A sa sortie, il travaille dans deux sociétés pendant
deux ans, puis est embauché par Freyssinet, le père
du béton précontraint. Il participe ainsi à
la construction d'une des plus fameuses réalisations de
ce grand ingénieur, le pont de Plougastel sur l'Elorn,
ainsi que les hangars de Villacoublay.
La construction se ralentissant : " il n'y avait plus une
seule grue dans Paris " aimait-il à dire, il répond
à une annonce de la Société Brossard-Maupin
qui recherchait un ingénieur connaissant le béton
précontraint pour sa filiale de Singapour, est embauché
et part pour la Malaisie en 1926, ne connaissant pas un mot d'anglais.
Il trouve là une intense activité à sa mesure,
ayant à réaliser de remarquables ouvrages, souvent
avec les moyens du bord (voir encadré). Il comprend aussi
très rapidement qu'il peut, dans ce pays qu'il commence
à connaître, tenter sa chance en créant son
entreprise. Il démissionne en décembre 1928, retourne
en France pour une période de congés.
Il y rencontre en Algérie Madeleine Dyonnet, fille d'un
fonctionnaire militaire, et ils se marient le 20 juillet 1929.
Ils auront quatre garçons (qui deviendront stomato, architecte,
ingénieur et avocat) dont trois sont toujours en vie.
En septembre 1929 il revient en Malaisie, il crée donc
son entreprise et gagne quelques contrats (voir encadré)
malgré la période très difficile de la grande
dépression, ceci grâce aux prix qu'il consent, se
contentant d'un faible profit mais surtout tirant un gros avantage
de sa connaissance technique des constructions en béton.
Les choses s'améliorent à partir de 1934. Il s'installe
alors définitivement à Singapour et, devant les
difficultés de logement, se fait promoteur-constructeur
: il achète un terrain de 6 hectares, le lotit et se réserve
la première maison. Les autorités locales lui demandent
d'appeler ce lotissement " Brizay Parc ".

★ ★ ★ ★

_EXERCICES À FAIRE_.
• 1. Recopiez le passage du texte à lire qui commence par « En septembre 1929 » et s'arrête après « constructions en béton. », en substituant « maigre profit » à « faible profit ».
• 2. Répondez à ces questions d'après le texte à lire :
(a) En quelle année part-il pour la Malaisie ?
(b) À quelle date épouse-t-il Madeleine Dyonnet ?
(c) Quelle est la superficie du terrain qu'il achète ?
• 3. Traduisez en anglais cette phrase du texte à lire : « Les choses s'améliorent à partir de 1934. »
Les items ne sont pas nécessaires.

_EXTRAITS DE DONNÉES_.

★ ★ ★ ★

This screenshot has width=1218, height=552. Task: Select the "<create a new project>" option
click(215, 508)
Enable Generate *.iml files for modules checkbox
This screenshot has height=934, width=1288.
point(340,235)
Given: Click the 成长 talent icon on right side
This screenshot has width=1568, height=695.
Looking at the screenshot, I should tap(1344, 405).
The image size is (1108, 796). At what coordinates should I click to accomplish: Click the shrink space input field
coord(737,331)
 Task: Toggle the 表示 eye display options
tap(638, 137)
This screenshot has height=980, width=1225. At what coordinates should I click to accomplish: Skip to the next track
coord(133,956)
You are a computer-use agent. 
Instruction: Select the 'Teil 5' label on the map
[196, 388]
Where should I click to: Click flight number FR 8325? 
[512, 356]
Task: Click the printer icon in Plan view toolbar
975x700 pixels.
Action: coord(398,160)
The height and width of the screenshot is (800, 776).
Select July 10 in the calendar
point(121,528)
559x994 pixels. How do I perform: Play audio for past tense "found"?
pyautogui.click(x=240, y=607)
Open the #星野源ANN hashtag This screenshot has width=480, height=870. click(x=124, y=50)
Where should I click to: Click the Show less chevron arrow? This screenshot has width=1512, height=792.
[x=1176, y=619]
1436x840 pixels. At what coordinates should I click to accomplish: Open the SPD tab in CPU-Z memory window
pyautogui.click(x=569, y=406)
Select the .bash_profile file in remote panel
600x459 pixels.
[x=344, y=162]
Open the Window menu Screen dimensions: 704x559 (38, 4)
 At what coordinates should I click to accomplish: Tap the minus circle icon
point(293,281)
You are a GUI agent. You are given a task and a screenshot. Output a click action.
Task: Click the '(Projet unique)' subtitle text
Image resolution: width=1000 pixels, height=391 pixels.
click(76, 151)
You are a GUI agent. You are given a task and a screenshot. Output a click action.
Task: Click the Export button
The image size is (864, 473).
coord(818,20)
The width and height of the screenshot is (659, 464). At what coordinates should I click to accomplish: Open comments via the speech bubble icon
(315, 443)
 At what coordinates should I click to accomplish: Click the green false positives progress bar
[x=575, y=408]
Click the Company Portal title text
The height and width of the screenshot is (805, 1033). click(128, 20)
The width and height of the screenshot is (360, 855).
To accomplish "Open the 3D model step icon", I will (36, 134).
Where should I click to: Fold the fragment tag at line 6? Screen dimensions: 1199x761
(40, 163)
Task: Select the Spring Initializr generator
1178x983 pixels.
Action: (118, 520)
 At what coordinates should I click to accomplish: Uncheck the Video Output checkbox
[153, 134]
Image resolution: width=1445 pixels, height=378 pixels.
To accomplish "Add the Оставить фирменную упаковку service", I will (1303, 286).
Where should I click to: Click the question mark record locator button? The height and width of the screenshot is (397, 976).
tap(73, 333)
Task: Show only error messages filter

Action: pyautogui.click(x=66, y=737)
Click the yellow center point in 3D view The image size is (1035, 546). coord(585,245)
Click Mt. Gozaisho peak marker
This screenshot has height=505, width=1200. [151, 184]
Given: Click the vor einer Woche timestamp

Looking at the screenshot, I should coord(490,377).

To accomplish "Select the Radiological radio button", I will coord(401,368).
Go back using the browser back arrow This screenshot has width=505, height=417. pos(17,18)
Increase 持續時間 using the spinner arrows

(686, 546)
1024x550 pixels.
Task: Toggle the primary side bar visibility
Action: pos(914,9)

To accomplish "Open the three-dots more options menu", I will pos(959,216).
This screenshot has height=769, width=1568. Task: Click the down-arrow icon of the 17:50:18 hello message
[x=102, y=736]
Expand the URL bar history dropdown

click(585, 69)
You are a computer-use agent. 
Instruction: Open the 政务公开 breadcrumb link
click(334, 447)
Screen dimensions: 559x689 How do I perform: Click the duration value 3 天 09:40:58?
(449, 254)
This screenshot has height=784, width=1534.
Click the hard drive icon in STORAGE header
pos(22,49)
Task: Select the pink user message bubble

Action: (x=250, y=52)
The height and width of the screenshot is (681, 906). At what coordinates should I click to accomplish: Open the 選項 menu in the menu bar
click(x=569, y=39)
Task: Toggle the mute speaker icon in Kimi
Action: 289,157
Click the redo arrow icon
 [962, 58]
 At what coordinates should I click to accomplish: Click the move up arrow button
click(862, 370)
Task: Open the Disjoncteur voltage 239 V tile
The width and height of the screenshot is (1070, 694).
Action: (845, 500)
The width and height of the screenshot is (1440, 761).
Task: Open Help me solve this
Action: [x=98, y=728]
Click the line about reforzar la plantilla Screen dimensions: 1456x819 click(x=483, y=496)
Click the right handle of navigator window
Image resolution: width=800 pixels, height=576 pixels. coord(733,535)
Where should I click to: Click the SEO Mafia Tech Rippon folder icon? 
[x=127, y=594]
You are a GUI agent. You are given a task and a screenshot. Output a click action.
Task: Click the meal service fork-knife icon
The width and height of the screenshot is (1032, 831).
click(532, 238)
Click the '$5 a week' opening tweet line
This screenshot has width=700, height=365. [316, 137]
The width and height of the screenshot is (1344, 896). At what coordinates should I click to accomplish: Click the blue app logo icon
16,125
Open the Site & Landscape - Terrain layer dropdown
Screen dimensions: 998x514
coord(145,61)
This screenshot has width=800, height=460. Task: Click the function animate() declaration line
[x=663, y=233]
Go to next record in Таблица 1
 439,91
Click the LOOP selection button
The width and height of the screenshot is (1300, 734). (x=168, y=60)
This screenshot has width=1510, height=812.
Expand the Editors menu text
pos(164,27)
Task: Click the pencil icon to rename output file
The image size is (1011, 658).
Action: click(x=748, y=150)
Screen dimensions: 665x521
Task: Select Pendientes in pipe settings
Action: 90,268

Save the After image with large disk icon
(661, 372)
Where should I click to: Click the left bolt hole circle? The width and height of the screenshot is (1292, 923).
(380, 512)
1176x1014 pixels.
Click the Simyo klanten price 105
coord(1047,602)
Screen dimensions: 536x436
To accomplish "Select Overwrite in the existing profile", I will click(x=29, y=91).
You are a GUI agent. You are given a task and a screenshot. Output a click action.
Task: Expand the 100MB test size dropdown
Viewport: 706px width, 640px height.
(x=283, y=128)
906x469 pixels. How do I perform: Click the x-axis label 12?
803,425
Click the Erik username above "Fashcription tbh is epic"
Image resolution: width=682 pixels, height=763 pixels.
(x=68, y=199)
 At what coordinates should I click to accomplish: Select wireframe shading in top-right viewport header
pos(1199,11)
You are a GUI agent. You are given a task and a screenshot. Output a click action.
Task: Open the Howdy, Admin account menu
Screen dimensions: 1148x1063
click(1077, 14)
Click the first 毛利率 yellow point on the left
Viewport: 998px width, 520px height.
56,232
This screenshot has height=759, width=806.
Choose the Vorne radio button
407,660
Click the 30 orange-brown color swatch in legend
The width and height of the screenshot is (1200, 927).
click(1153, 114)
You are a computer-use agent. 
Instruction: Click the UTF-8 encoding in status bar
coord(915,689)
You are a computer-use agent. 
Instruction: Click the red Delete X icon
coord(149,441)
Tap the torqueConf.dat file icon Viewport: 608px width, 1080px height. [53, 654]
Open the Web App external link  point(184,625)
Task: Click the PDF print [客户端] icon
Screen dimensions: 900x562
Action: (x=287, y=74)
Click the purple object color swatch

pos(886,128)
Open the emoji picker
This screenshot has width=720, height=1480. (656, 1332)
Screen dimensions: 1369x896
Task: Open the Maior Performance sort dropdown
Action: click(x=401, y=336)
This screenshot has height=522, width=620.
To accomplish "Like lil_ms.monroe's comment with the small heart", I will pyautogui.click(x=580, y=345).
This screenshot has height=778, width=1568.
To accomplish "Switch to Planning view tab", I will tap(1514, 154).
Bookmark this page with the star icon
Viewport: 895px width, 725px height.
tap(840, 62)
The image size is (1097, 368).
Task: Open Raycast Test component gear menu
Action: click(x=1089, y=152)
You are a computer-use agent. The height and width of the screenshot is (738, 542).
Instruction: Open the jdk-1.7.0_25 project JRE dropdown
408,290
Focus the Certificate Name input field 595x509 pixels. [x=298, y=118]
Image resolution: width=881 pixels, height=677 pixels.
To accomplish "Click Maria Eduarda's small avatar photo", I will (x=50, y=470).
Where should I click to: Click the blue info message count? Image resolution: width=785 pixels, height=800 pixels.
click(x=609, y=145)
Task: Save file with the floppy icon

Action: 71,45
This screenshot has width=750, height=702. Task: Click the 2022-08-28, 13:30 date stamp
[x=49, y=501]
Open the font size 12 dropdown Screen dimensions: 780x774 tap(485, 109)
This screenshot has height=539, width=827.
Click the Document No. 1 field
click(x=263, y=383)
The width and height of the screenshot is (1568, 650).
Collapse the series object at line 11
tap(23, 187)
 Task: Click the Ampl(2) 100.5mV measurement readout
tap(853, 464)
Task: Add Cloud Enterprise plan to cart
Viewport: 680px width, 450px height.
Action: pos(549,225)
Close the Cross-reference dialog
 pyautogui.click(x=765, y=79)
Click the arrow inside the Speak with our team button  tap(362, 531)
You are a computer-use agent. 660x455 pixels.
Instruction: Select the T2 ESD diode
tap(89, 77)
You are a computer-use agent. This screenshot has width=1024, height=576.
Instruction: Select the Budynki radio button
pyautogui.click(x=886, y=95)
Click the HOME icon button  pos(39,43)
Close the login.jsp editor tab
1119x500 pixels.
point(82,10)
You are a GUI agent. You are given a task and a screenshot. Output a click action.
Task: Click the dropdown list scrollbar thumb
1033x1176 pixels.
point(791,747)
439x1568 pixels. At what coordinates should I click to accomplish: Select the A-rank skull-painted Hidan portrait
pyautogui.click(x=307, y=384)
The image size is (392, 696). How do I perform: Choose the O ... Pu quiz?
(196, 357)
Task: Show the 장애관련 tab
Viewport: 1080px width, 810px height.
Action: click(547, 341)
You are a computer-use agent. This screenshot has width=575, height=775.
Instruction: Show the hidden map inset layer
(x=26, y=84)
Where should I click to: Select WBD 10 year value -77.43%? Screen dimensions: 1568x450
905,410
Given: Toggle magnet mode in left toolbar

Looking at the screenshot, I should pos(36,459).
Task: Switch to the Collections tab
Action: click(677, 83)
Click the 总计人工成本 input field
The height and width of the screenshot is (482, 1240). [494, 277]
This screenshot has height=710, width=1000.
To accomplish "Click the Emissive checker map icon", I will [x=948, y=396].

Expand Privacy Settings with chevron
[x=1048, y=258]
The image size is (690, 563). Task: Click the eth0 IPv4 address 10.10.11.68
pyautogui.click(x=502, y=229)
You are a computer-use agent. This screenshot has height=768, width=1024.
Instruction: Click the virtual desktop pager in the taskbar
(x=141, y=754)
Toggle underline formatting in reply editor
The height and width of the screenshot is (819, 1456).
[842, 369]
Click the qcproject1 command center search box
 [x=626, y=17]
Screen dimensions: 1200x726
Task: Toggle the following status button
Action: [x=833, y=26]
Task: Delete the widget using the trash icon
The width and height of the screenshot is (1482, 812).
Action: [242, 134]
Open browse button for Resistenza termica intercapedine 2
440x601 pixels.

★ ★ ★ ★

_RÉPONSES AUX EXERCICES_.
• 1.
En septembre 1929 il revient en Malaisie, il crée donc
son entreprise et gagne quelques contrats (voir encadré)
malgré la période très difficile de la grande
dépression, ceci grâce aux prix qu'il consent, se
contentant d'un maigre profit mais surtout tirant un gros avantage
de sa connaissance technique des constructions en béton.

• 2.
(a) En 1926.
(b) Le 20 juillet 1929.
(c) 6 hectares.

• 3. Things improve from 1934 onward.